Wis. high school reverses prior review policy, returns editorial control to students, adviser

WISCONSIN — Fond du Lac High School’s student news organization will return to business as usual this academic year with new guidelines, after a prior review policy caused friction between administrators and student journalists in the previous school year.

In March, former Principal Jon Wiltzius created the Fond du Lac High School Publications Editorial Guidelines for the Cardinal Columns after student journalists ran stories on topics ranging from sexual assault to students’ rights to not stand for the Pledge of Allegiance. The previous guidelines allowed Wiltzius to review any school-sponsored publications before they could be printed or published, which would have allowed the principal to censor any content he saw as inappropriate.

But after an internal committee recommended revised guidelines approved by the Fond du Lac Board of Education, Cardinal Columns will operate under guidelines that place more control of in the hands of the student editors and their adviser, according to the Fond du Lac Reporter.

“Student editors, journalists and staff have the right to report and editorialize on events, ideas and issues in the school community, nation and world, even though these may be unpopular or controversial,” according to the new guidelines.

The guidelines require the adviser — print journalism, broadcast journalism and film studies teacher Matt Smith — to prohibit students from publishing material he finds in his “professional judgement” to be “obscene, vulgar, profane, libelous, inconsistent with the educational goals of the district,” among other requirements.

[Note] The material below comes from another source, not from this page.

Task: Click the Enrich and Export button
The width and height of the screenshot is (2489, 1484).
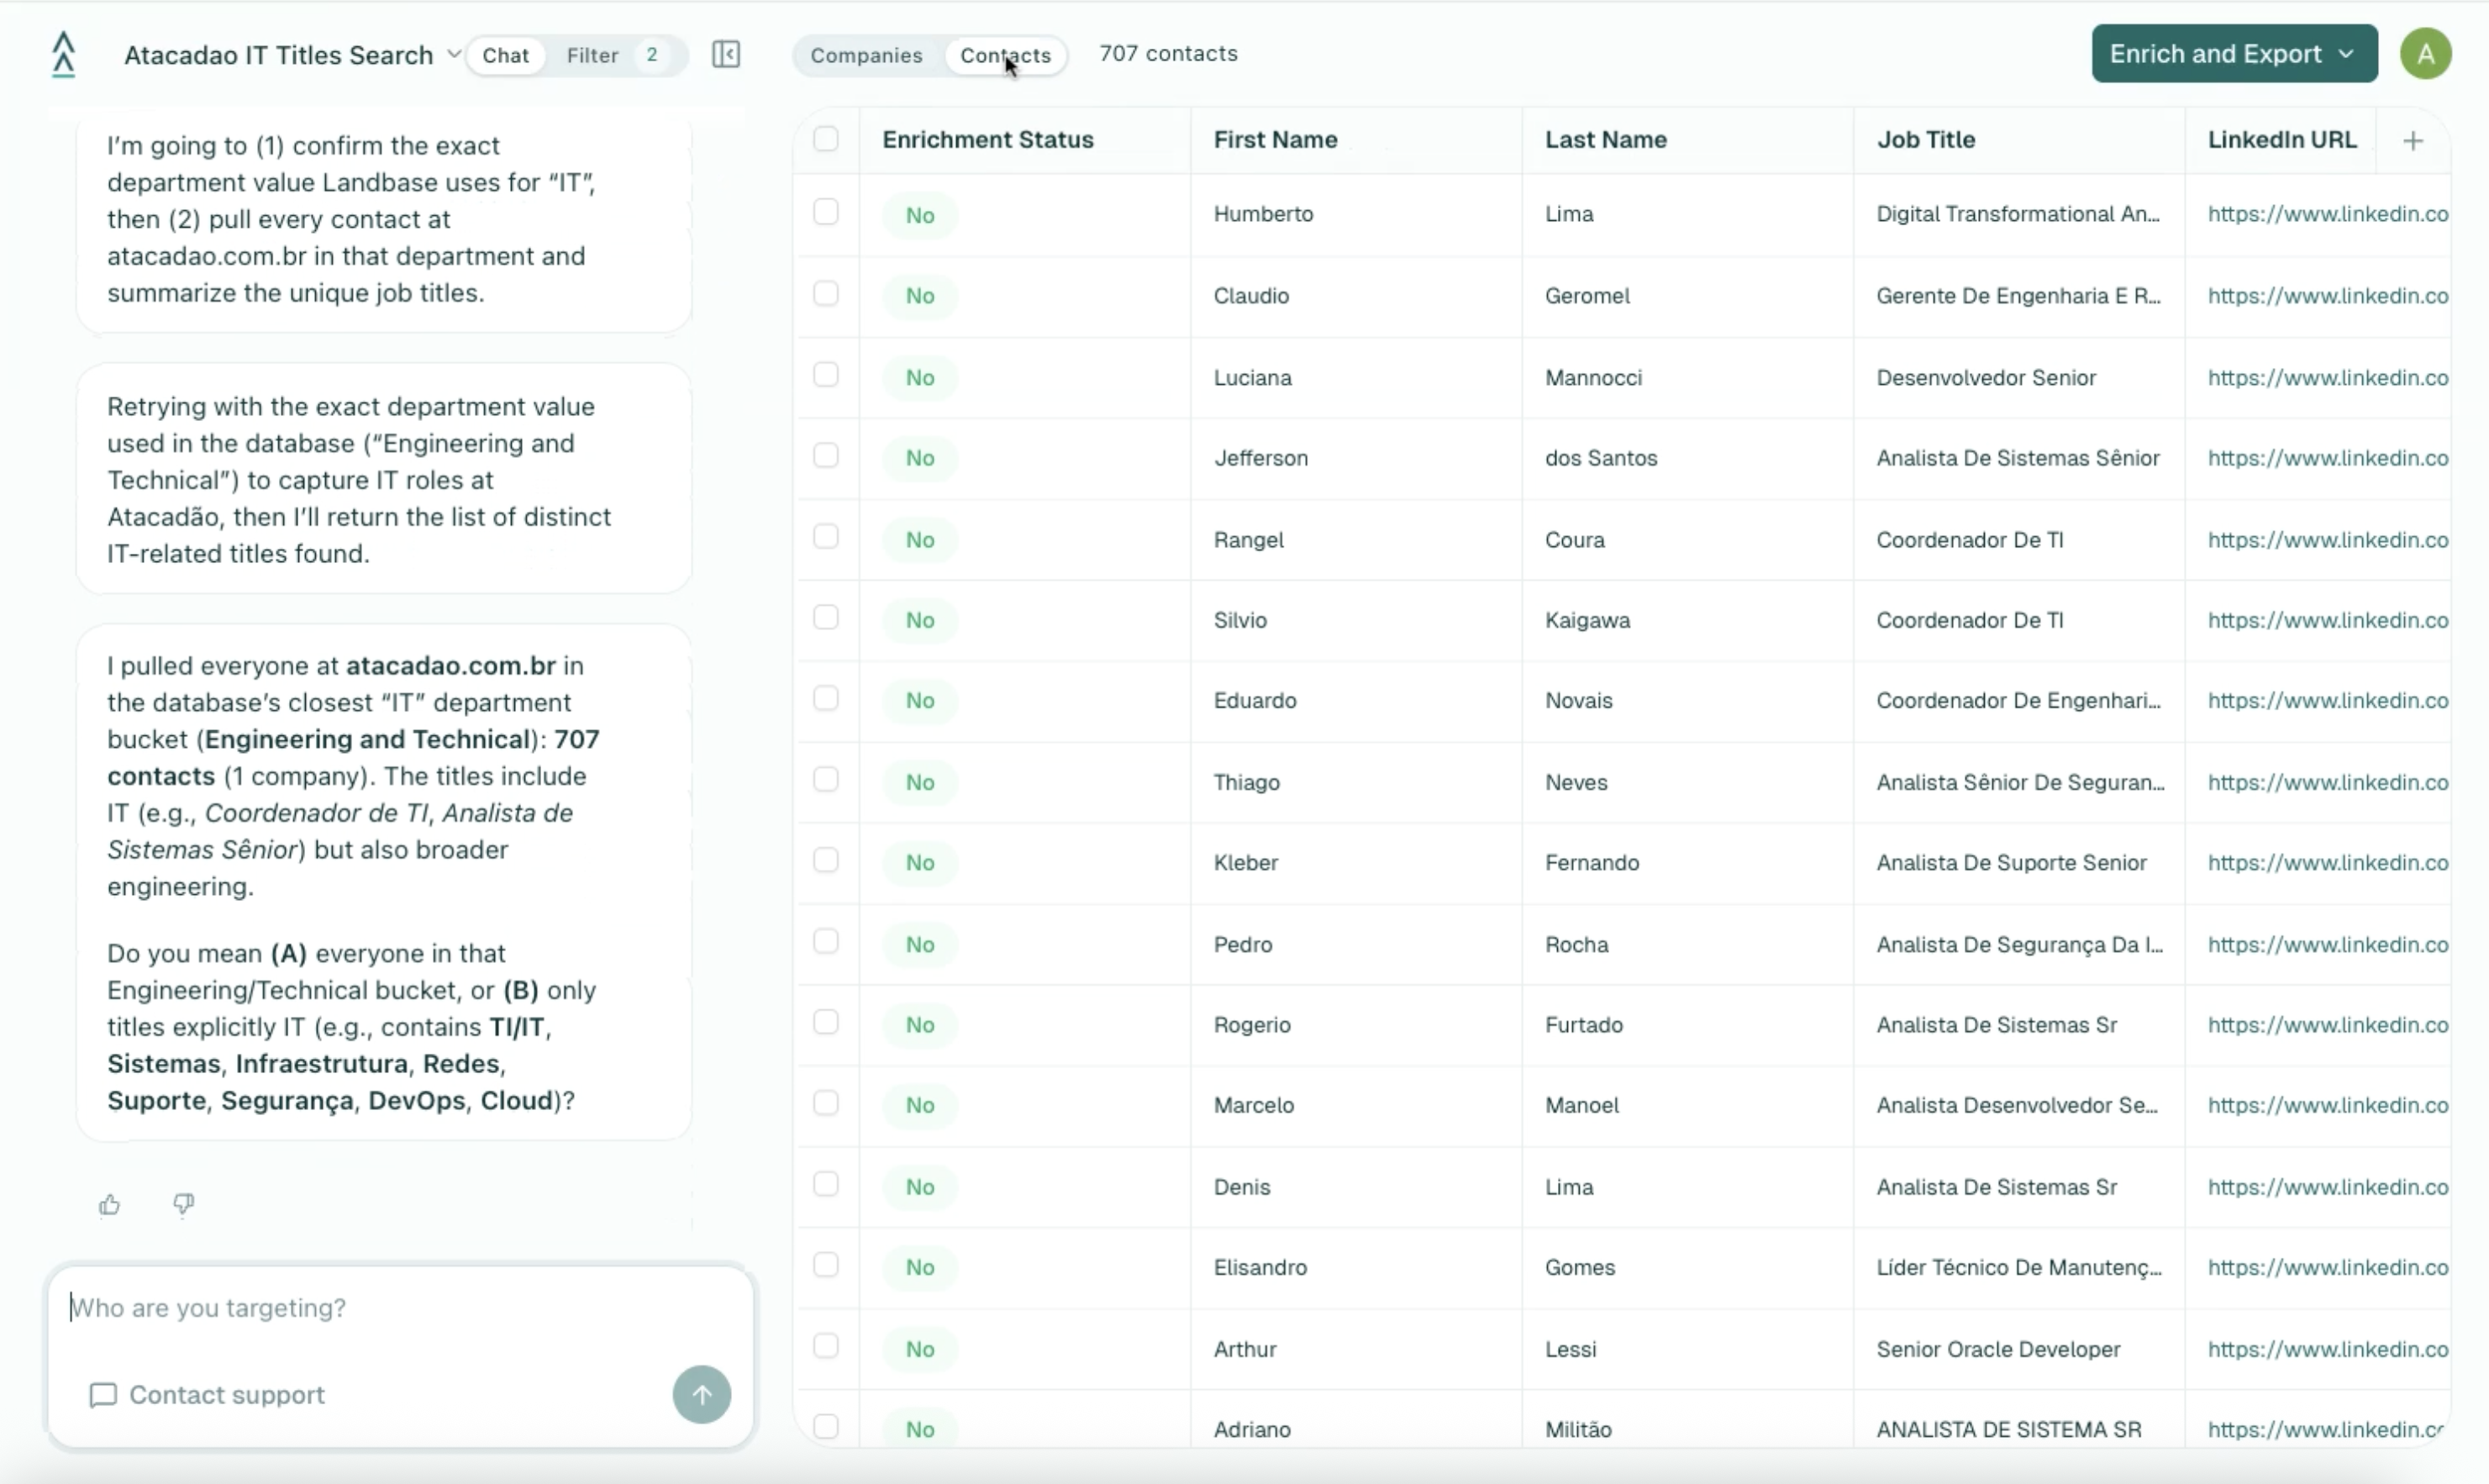Action: point(2216,54)
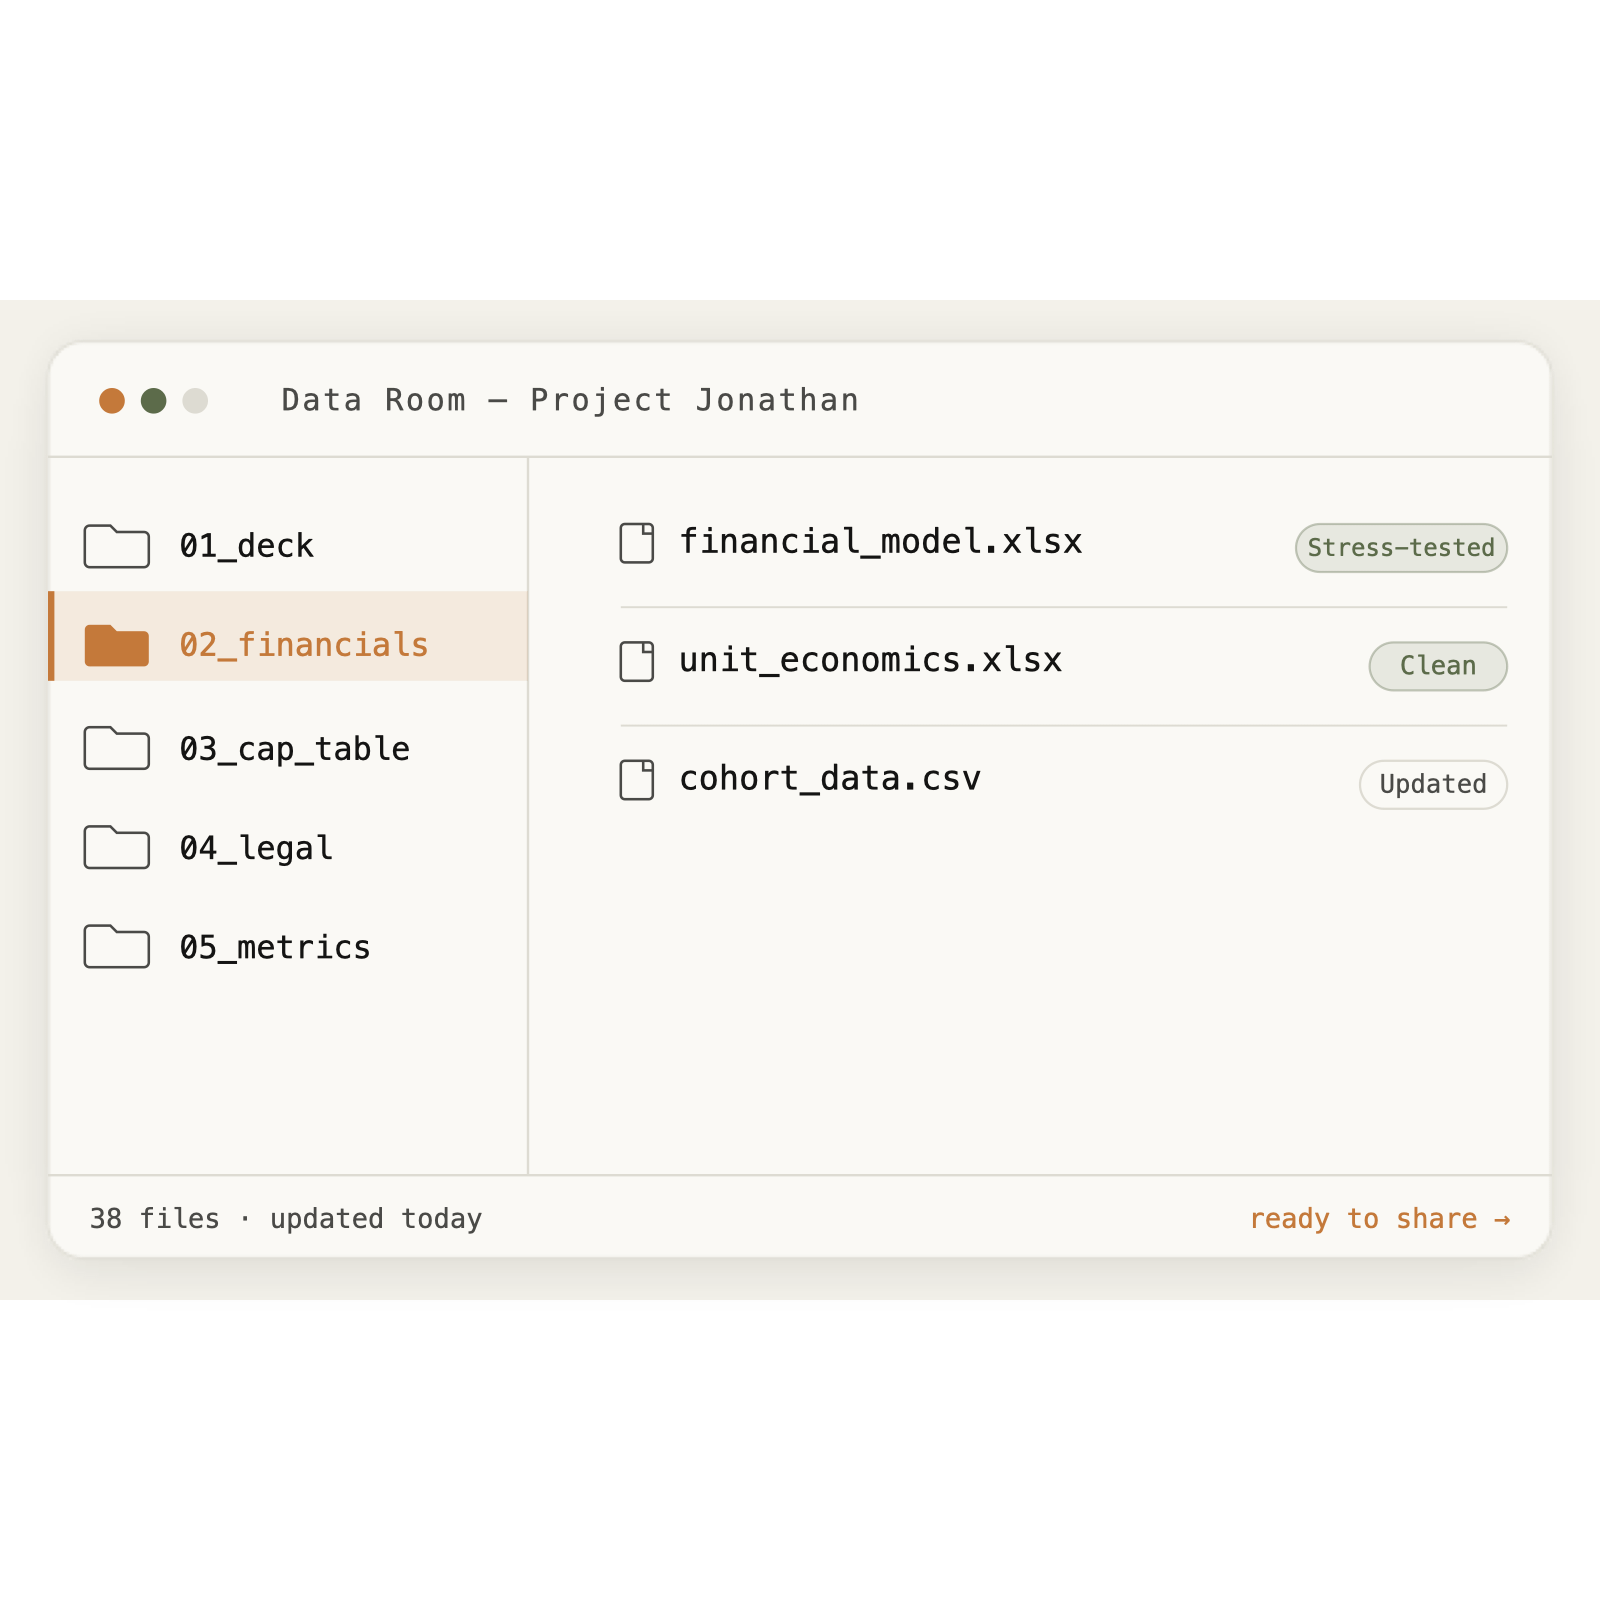
Task: Click the 05_metrics folder icon
Action: (x=117, y=946)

Representatives for Cardinal Columns and the Fond du Lac School District did not return phone calls or emails requesting comment.

The new guidelines also include how Cardinal Columns should cover controversial issues, decide when it is proper to publish profanity and even how to address potential errors in published materials. When concerning ethical decision-making, the guidelines say “the final decision about how to handle the material will be made by the editor(s)-in-chief in consultation with the adviser.”

Fond du Lac High School also has a new principal, Michelle Hagen, going into the school year along with the new guidelines.

Wiltzius approached the content he found questionable in the spring semester based on the precedent set by Hazelwood School District et al. v. Kuhlmeier et al., which allows principals to censor school-sponsored publications for any “valid educational purpose.”

Hazelwood diminished student journalists’ protection from the Court’s earlier precedent, Tinker v. Des Moines Independent Community School District, which allows students to exercise their First Amendment rights as long as they do not create a substantial distraction to the learning environment.